The purpose of this article is to increase nurses’ understanding of acute respiratory distress syndrome,
including the risk factors, pathophysiology, signs and symptoms, and treatment. After you study the
information presented here, you will be able to —

• Discuss the pathophysiology of acute respiratory distress syndrome.


• Identify treatment goals for acute respiratory distress syndrome.
• Discuss the role of the nurse in identifying and managing patients with acute respiratory distress
syndrome.

Despite progress in managing acute care disease, acute respiratory distress syndrome (ARDS)
continues to pose challenges for critical care clinicians. In fact, the respiratory failure that characterizes
ARDS is a common cause of morbidity and mortality, with mortality rates of 40% to 50%.1 In the U.S.,
an estimated 150,000 people are affected with ARDS each year.1,2

However, the seasoned critical care nurse knows that astute assessment can offset these bleak statistics.
For example, prompt recognition of the distinct signs and symptoms of acute lung injury, often a
harbinger of ARDS, can set a targeted treatment plan in motion. Likewise, early recognition of the
progressively worsening respiratory function seen in ARDS can alert the team that the patient will need
special types of mechanical ventilation to preserve and improve oxygenation.

A variety of conditions that predispose the lungs to injury can cause ARDS. Both direct and indirect
injuries can lead to ARDS. Direct injuries are those that cause inflammation and injury to the lung
directly, such as pneumonia, aspiration, and contusion injuries. Indirect injuries are those that affect the
lung indirectly through conditions such as infections such as sepsis or through acute illness states such
as shock and pancreatitis. While many factors influence the development of ARDS, patients with
multiple trauma, higher severity of illness, and underlying comorbid conditions are at increased risk.3

Acute lung injury

ARDS is generally preceded by acute lung injury. Acute lung injury (ALI) is a less severe form of
respiratory failure that occurs when there is injury to the alveoli, the functional units of the lungs where
gas exchange occurs. It can be clinically difficult to differentiate ALI from ARDS because both involve
inflammation and injury to the lung. But recognizing signs of worsening respiratory status is important
because as lung injury progresses, ALI results in ARDS.

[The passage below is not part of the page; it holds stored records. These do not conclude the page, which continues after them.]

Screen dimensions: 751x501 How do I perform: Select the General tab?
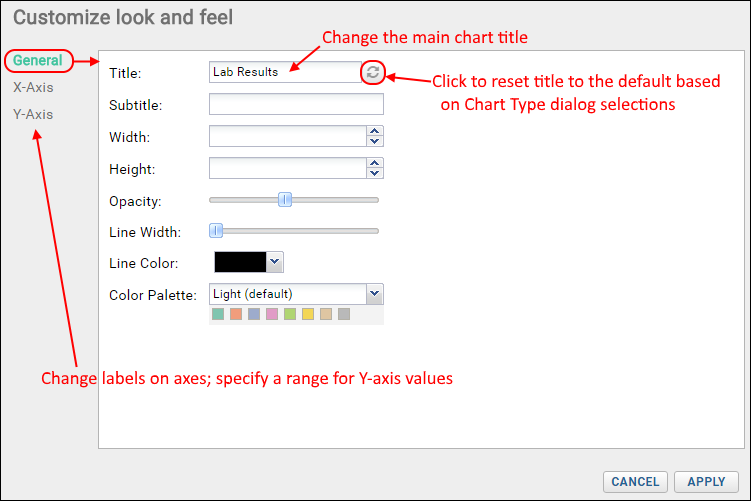click(x=38, y=60)
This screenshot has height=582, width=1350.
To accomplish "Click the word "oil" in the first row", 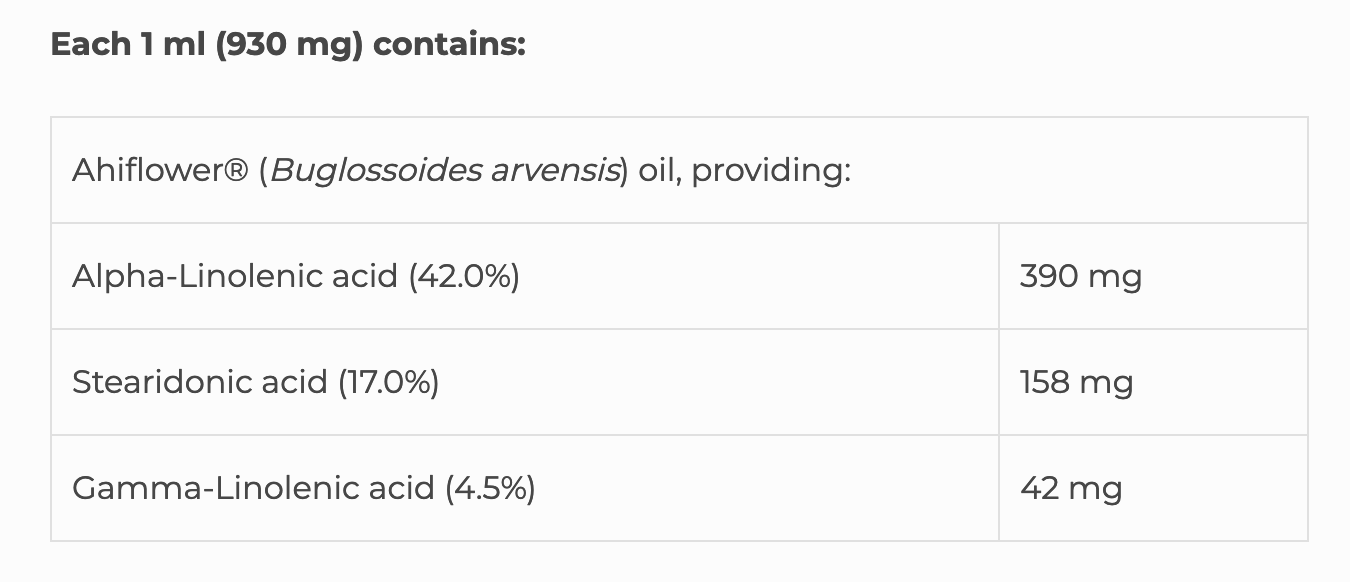I will tap(655, 171).
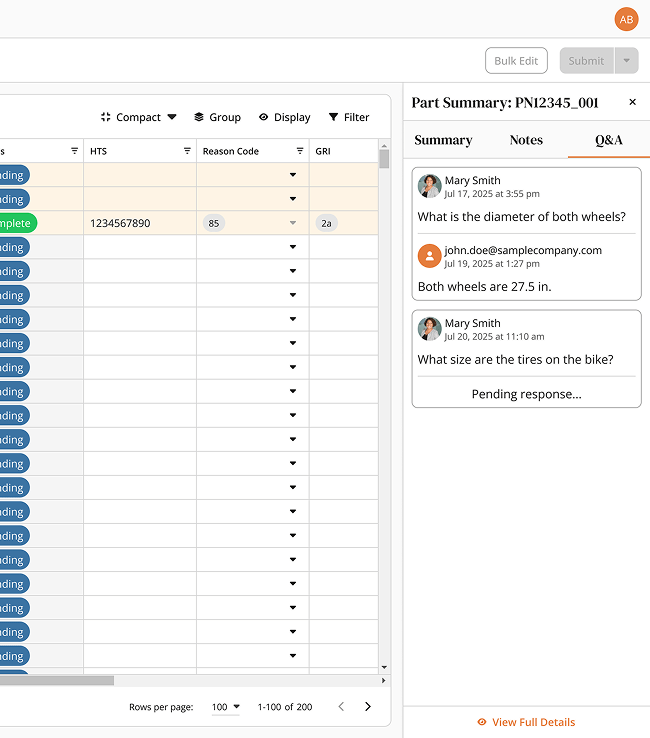The height and width of the screenshot is (738, 650).
Task: Go to previous page arrow
Action: point(342,706)
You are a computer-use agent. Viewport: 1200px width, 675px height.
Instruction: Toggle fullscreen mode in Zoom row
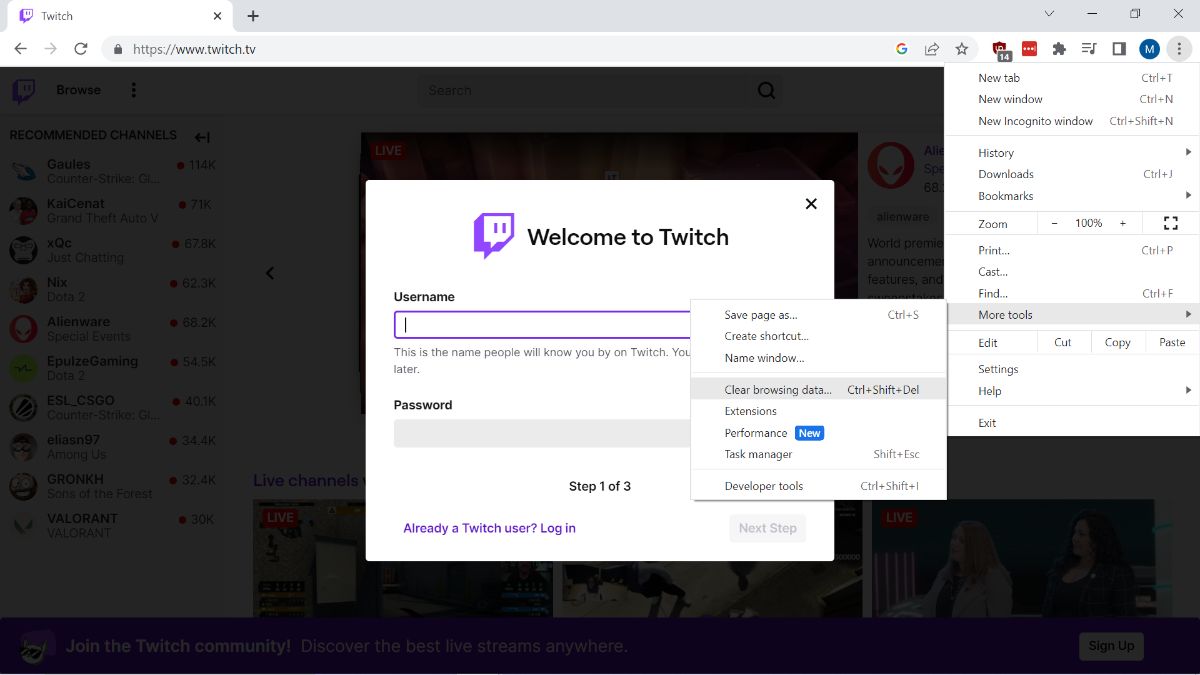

An American-European consensus conference in 1994 established criteria for differentiating ALI and
ARDS.4 In patients with ALI or ARDS, alveolar damage results in altered gas exchange. The criteria
state that both ALI and ARDS are associated with an acute onset, bilateral infiltrates on chest X-ray,
and low pulmonary artery wedge pressure, an indirect measure of the pressure in the left atrium of the
heart and/or the absence of left atrial hypertension. This latter clinical feature indicates that the cause of
the pulmonary edema is not cardiac-related.

The one feature that distinguishes ARDS from ALI is a worsened state of oxygenation. This is seen in
the PaO2/FIO2 ratio, which reflects the status of oxygenation. The PaO2/FIO2 ratio can be calculated
from knowing the amount of oxygen a patient is breathing (FIO2) and the PaO2 value from an arterial
blood gas. A normal PaO2/FIO2 ratio is near 500 mm Hg. In ALI, the PaO2/FIO2 ratio is less than 300
mm Hg. In ARDS, the PaO2/FIO2 ratio is less than 200 mm Hg.4 The need for increasing oxygen
requirements with persistently low levels of oxygen saturation and arterial oxygen content on an
arterial blood gas is a sign that ALI is progressing to ARDS. This is also known as "refractory
hypoxemia," meaning that although increasing amounts of oxygen are provided, the level of hypoxemia
continues or even worsens due in part to the lung injury that occurs in ALI/ARDS.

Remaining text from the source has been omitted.